图4 钙标准曲线Fig 4 Calcium standard curve

2.2.1.6 精密度的测定 取供试品溶液4的2号，连续测定6次，考察方法的精密度，RSD为2.75%。

2.2.1.7 重复性试验 精密称取同一批的参术补钙颗粒6份，按供试品溶液的制备方法处理，测定样品中钙的含量，结果平均含量为11.79 mg/g，RSD为2.13%。

2.2.1.8 样品中钙含量的测定 分别取8个批次的参术补钙颗粒，按照2.2.1.2项下供试品制备方法制备供试品溶液，每个批次平行处理两份。按照2.2.1.4项下测定方法分别测定可得样品中钙含量，结果见表1。

表1 钙标准曲线数据Tab 1 Calcium standard curve data

根据测定结果，取8个批次平均含量的80%做为定量限，参术补钙颗粒中所含钙的含量定为8.76 mg/g。

2.2.2 维生素D3的含量测定

2.2.2.1 色谱条件 流动相：甲醇∶水(98∶2)；色谱柱：WAT054275 C18柱；检测波长：264 nm。

2.2.2.2 标准品溶液的制备 精密称取VD3标准品5 mg于5 mL容量瓶中，加正己烷溶解并稀释至刻度，摇匀，得C=1.0 mg/mL的VD3标准贮备液。从中精密量取1 mL置于蒸发皿中，使溶剂挥干，用甲醇溶解残渣转移至10 mL容量瓶中并稀释至刻度摇匀，得C=100 μg/mL的VD3标准工作液，从中精密量取1 mL置10 mL容量瓶中，用甲醇稀释至刻度，摇匀，得C=10 μg/mL的标准工作液。
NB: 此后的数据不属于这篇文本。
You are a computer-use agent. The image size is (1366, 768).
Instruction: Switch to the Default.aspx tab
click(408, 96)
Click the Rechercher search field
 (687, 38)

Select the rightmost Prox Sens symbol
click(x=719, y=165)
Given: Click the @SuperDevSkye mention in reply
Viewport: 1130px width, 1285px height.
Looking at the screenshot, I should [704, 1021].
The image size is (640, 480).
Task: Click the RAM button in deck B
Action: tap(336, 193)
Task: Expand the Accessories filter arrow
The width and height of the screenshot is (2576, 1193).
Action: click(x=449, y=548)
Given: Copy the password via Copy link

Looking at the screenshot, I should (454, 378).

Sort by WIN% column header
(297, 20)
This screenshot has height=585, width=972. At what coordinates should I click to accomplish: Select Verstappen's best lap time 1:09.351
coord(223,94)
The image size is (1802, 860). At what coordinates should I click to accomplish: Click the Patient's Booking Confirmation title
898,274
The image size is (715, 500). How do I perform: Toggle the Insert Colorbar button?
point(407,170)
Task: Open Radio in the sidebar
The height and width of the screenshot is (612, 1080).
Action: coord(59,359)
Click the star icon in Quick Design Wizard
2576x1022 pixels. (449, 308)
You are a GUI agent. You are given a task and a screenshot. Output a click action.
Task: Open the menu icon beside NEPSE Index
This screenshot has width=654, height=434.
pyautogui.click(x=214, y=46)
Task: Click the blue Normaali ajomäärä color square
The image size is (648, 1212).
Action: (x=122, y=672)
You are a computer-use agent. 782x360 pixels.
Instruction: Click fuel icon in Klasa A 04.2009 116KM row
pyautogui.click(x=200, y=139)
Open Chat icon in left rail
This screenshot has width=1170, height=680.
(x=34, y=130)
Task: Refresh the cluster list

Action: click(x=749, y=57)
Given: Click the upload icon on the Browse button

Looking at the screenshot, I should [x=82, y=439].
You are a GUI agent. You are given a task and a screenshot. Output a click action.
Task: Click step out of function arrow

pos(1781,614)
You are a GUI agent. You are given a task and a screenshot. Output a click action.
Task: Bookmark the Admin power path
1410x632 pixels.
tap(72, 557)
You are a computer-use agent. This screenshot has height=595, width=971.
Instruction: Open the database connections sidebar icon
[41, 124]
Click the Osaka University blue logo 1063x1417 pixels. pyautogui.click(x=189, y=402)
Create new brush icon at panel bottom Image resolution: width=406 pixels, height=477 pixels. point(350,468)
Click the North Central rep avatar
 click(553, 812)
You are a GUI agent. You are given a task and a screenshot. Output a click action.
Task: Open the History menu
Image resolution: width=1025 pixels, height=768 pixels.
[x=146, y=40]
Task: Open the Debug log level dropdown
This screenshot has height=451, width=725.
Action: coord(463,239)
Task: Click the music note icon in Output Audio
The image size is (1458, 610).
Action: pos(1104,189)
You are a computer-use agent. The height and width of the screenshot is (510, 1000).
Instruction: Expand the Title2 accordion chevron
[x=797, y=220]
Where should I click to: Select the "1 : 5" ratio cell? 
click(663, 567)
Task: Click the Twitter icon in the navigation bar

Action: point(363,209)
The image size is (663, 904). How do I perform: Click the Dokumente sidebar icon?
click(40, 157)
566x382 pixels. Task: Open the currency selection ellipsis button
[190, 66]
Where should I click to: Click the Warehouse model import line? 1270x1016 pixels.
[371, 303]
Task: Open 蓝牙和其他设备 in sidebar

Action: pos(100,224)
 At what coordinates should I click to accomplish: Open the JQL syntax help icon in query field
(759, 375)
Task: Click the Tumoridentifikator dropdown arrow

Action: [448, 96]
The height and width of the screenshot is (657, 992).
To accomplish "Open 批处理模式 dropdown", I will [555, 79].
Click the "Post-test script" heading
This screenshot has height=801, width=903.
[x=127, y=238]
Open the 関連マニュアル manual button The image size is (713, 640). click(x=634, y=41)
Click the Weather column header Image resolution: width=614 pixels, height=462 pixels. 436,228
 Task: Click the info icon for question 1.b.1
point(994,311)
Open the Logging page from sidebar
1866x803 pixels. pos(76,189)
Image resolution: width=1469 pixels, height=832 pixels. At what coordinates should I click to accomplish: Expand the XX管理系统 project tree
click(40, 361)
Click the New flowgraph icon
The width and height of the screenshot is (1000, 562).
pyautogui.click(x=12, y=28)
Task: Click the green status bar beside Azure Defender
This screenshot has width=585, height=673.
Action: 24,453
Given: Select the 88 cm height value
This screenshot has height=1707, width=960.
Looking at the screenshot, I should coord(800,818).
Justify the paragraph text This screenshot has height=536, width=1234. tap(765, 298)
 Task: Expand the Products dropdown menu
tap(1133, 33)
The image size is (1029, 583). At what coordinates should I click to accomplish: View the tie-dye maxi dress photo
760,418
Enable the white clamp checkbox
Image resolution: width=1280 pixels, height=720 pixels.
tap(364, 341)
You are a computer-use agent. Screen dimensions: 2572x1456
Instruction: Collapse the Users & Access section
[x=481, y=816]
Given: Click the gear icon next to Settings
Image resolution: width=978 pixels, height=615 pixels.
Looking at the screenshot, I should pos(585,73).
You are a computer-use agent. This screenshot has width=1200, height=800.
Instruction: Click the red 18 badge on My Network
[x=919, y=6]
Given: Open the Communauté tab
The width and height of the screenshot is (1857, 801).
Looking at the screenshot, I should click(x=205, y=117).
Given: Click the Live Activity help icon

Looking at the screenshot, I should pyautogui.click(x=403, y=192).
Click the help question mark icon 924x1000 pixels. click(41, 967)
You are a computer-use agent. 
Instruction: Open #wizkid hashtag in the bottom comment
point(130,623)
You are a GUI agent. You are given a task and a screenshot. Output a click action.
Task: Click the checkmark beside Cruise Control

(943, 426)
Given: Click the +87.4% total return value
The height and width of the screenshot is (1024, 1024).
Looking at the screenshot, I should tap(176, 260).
2.2.2.3 原料药溶液的制备 精密称取VD3原料药1 g于具塞锥形瓶中，加25 mL正己烷，超声提取30 min，过滤至25 mL容量瓶中，用正己烷补足至刻度，摇匀，从中精密量取1 mL至蒸发皿中挥干，用甲醇溶解残渣转移至10 mL容量瓶中并稀释至刻度，摇匀。

2.2.2.4 供试品溶液及阴性对照品溶液的制备 称取阴性对照品(参术补钙颗粒缺VD3)20 g，样品50 g，分别置于具塞锥形瓶中，加正己烷150 mL，超声提取30 min，过滤至蒸发皿中，滤液挥干后用甲醇溶解残渣转移至5 mL容量瓶并稀释至刻度，摇匀，即得。

2.2.2.5 测定法 分别吸取VD3标准品、原料药、阴性对照品及供试品溶液，用0.22 μm微孔滤膜过滤上机检测，标准品和原料药进样10 μL，阴性及样品进样20 μL，测定，记录峰面积，即得。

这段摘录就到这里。